Document extract:
Title: The Silent Patient
Author: Alex Michaelides
Publisher: Celadon Books 2019
Genre: Thriller
Pages: 336
Rating: 1/5 stars
Reading Challenges: Unread Shelf Project; Unread Shelf Project Reading Challenge - February
Alicia Berenson’s life is seemingly perfect. A famous painter married to an in-demand fashion photographer, she lives in a grand house with big windows overlooking a park in one of London’s most desirable areas. One evening her husband Gabriel returns home late from a fashion shoot, and Alicia shoots him five times in the face, and then never speaks another word.
Alicia’s refusal to talk, or give any kind of explanation, turns a domestic tragedy into something far grander, a mystery that captures the public imagination and casts Alicia into notoriety. The price of her art skyrockets, and she, the silent patient, is hidden away from the tabloids and spotlight at the Grove, a secure forensic unit in North London.
Theo Faber is a criminal psychotherapist who has waited a long time for the opportunity to work with Alicia. His determination to get her to talk and unravel the mystery of why she shot her husband takes him down a twisting path into his own motivations―a search for the truth that threatens to consume him....
Boring, boring, boring… and then I started to see all the plot holes and got really angry at the book. Even with the first chapter I was a bit bored with the story. I could see that we were getting an unreliable narrator and a mystery that probably wasn’t much of a mystery. All my fears for this book were confirmed about half way through. I got to the end of the book and wanted to just throw this book at the wall. I hated all the characters. I hated the plot. I hated how all the female characters were treated. I hated the giant black holes of plot inconsistencies. I can’t believe that this was one of the Book of the Month books of the year for 2019. Waste of my time.

Entries provided:
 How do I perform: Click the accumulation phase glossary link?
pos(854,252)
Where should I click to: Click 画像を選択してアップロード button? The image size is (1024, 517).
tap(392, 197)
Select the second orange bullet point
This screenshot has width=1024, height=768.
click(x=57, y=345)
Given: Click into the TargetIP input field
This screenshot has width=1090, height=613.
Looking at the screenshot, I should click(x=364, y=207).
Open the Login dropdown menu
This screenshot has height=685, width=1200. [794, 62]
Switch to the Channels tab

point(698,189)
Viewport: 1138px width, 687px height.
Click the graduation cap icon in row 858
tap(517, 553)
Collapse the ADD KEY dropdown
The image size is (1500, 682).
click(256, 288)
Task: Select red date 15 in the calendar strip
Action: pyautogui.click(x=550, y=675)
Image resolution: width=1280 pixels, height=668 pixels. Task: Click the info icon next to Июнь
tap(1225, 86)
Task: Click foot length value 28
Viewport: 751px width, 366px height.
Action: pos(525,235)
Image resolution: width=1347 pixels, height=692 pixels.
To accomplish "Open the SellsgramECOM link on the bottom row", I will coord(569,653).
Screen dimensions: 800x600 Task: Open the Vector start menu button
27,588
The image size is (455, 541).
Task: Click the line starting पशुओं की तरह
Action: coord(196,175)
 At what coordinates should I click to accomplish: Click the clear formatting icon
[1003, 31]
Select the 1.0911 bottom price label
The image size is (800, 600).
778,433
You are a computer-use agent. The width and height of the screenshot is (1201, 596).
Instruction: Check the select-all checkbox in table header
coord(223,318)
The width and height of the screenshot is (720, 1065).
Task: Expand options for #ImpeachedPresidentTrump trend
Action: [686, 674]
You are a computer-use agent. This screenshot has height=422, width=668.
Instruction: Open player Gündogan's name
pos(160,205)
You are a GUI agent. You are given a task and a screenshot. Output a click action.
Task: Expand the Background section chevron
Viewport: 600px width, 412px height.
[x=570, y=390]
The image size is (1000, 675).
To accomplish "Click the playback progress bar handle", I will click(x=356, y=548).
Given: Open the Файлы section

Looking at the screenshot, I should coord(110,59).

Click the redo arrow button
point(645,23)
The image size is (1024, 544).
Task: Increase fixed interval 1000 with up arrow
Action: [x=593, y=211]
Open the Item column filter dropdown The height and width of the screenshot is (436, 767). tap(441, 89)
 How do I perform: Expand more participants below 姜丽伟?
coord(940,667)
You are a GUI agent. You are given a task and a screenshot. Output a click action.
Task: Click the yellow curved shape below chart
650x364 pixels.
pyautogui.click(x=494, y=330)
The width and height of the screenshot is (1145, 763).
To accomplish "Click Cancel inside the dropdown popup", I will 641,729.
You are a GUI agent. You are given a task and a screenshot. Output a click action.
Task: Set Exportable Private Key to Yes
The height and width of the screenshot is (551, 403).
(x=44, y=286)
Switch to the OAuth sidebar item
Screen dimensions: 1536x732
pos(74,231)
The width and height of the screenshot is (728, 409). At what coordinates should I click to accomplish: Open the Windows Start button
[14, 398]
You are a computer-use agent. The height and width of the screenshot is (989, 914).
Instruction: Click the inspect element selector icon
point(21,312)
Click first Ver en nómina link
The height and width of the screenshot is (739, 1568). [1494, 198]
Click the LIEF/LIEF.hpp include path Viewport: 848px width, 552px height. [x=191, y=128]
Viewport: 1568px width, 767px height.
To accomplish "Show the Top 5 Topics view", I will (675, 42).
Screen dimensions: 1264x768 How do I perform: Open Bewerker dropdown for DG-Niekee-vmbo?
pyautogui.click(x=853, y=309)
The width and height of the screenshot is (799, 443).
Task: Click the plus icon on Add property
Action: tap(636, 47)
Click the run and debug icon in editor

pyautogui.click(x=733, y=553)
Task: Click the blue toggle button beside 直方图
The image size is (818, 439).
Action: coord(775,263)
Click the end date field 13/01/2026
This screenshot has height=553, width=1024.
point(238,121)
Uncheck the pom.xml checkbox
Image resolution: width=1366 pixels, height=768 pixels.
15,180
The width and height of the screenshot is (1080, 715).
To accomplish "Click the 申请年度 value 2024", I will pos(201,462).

Required tasks:
**A.** According to the book review, how many times does Alicia shoot her husband Gabriel?
**B.** Echo part of the book review: begin at the words "Alicia’s refusal to" and stop after "to consume him....".

Solutions to the tasks:
**A.** Five times, in the face.

**B.**
Alicia’s refusal to talk, or give any kind of explanation, turns a domestic tragedy into something far grander, a mystery that captures the public imagination and casts Alicia into notoriety. The price of her art skyrockets, and she, the silent patient, is hidden away from the tabloids and spotlight at the Grove, a secure forensic unit in North London.
Theo Faber is a criminal psychotherapist who has waited a long time for the opportunity to work with Alicia. His determination to get her to talk and unravel the mystery of why she shot her husband takes him down a twisting path into his own motivations―a search for the truth that threatens to consume him....